You probably spend a lot of time wondering if there’s a solution to your overweight problem, whether you can build a strong body and achieve a state of fitness that allows you to be ready to race and prevent or overcome a sports injury. We know you do, and you’re not alone!
To lose ten pounds in ten days, you have to know the answer of all those deliberations.
Here are the answers:
How long should you exercise to lose the extra pounds?
To gain the best results, you have to exercise about five hours every week. Nevertheless, without knowing how much fat and the number of calories enter your body, you’re wasting time. Research has discovered that people who eat about 1200 to 1500 calories per day and exercise from 30 to 300 minutes per week are the most likely to lose weight. So, keep the workout time at four to six hours weekly, and curtail your calorie intake to not more than 1500 calories daily.
Physical activity is the easiest way to lose ten pounds. Forty-five to sixty minutes daily (at least five days a week) of aerobics will shorten the time frame. In addition, set up a diet with the lowest number of calories (900-1000 daily). Women adding a maximum of 300 calories, and men adding 500 will still produce a ten-pound drop safely, but these secondary figures will increase the time requirement.
Eat fruits, skim milk and low-fat food to decrease the caloric in take. A healthy good diet must contain 12% to 15% of its calories through protein, 55% to 70% from carbohydrates, and 10% to 30% fats. Drinking from six to eight glasses of water is another prerequisite.
Strange as it may seem, people sometimes do not know the difference thirst and hunger. Thus, if you can’t feel the difference, have enough water on available to avoid confusion.
If you follow all the above points, you will be able to skate off the ten pounds in days.
How could you raise your strength rapidly?
Lifting weights is an excellent way to build strong muscles, but to raise your strength rapidly you need to lift weights slowly.

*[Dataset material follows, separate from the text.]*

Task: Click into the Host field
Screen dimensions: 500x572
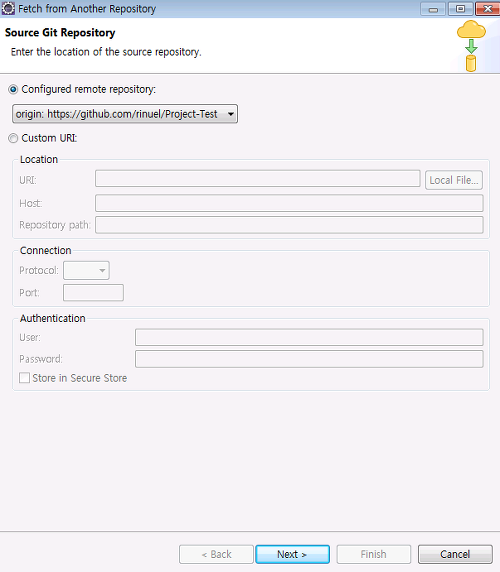Action: point(289,203)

The slow weight lifting technique is the most effective way to build a strong body in few weeks. The slow weight lifting technique employs controlled movements that stimulate muscles to become firm and strong.

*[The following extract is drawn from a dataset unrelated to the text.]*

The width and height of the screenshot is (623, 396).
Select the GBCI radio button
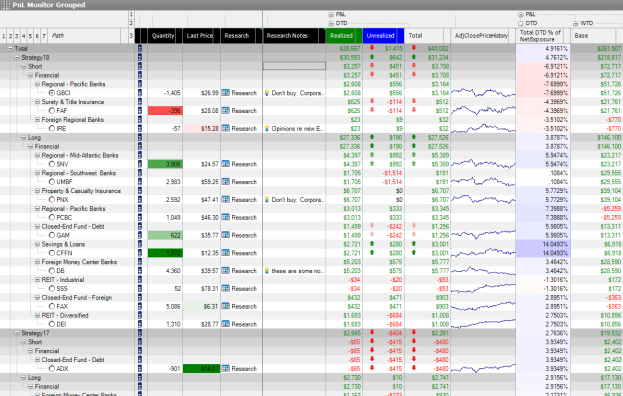52,93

The more tension your muscle undergoes, the stronger it will become. The slow weight lifting technique is more demanding, and you should start with is eight to twelve repetitions in seven seconds. This means two seconds of lifting, a one-second pause, followed by four seconds of lowering. Your body will become strong enough to do four to six repetitions in fourteen seconds, which entails ten seconds of lifting, a pause, then four seconds of lowering. To further your level of strength, submit your body to six weeks of standard training, followed by another six weeks of slow weight-lifting techniques.
What should you do to be ready for a race?
You need only two requirements here: time and commitment to the goal. A thirty to fifty-minute cardiovascular training working out six days a week, and thirty of weight exercises three days a week will suffice. Just be committed to the program you chose, and you will be ready to achieve the fitness that enables you to go through any race. You can hire a personal trainer and/or diet expert to guide you in proper paths of losing the ten pounds in ten days, especially if you’re new to these training matters.
Exercises must involve all major muscles in your body, and exercises utilizing more than one joint at a time are the best for this program.
Or you can divide exercises to one part per day, meaning, you can work each body part separately in a given day. For example, first day chest and triceps; second day back and biceps; third day shoulders and calves; fourth day hamstrings and quadriceps.
You will burn quite a lot of calories this way. Once you’re truly committed to what you plan to do; you will lose ten pounds in ten days.
How long will a sprained ankle stop you?
It may take few days, if you treat it properly. Apply ice on the injured part with compression immediately, and elevate it for either twenty minutes, or until it feels frozen. Let it warm, then re-apply the ice again. Keep the ice on and off for a minimum of twenty minutes at a time. Rest your ankle until the swelling stabilizes. If you treat it the right way with these steps, you will be able to walk normally within a day. Compress the injured ankle by wrapping it with a bandage, in order to minimize swelling. Move your ankle up and down, using your biggest toe as a pointer to trace the capital letters from A to Z, and repeat this every hour to decrease the healing time.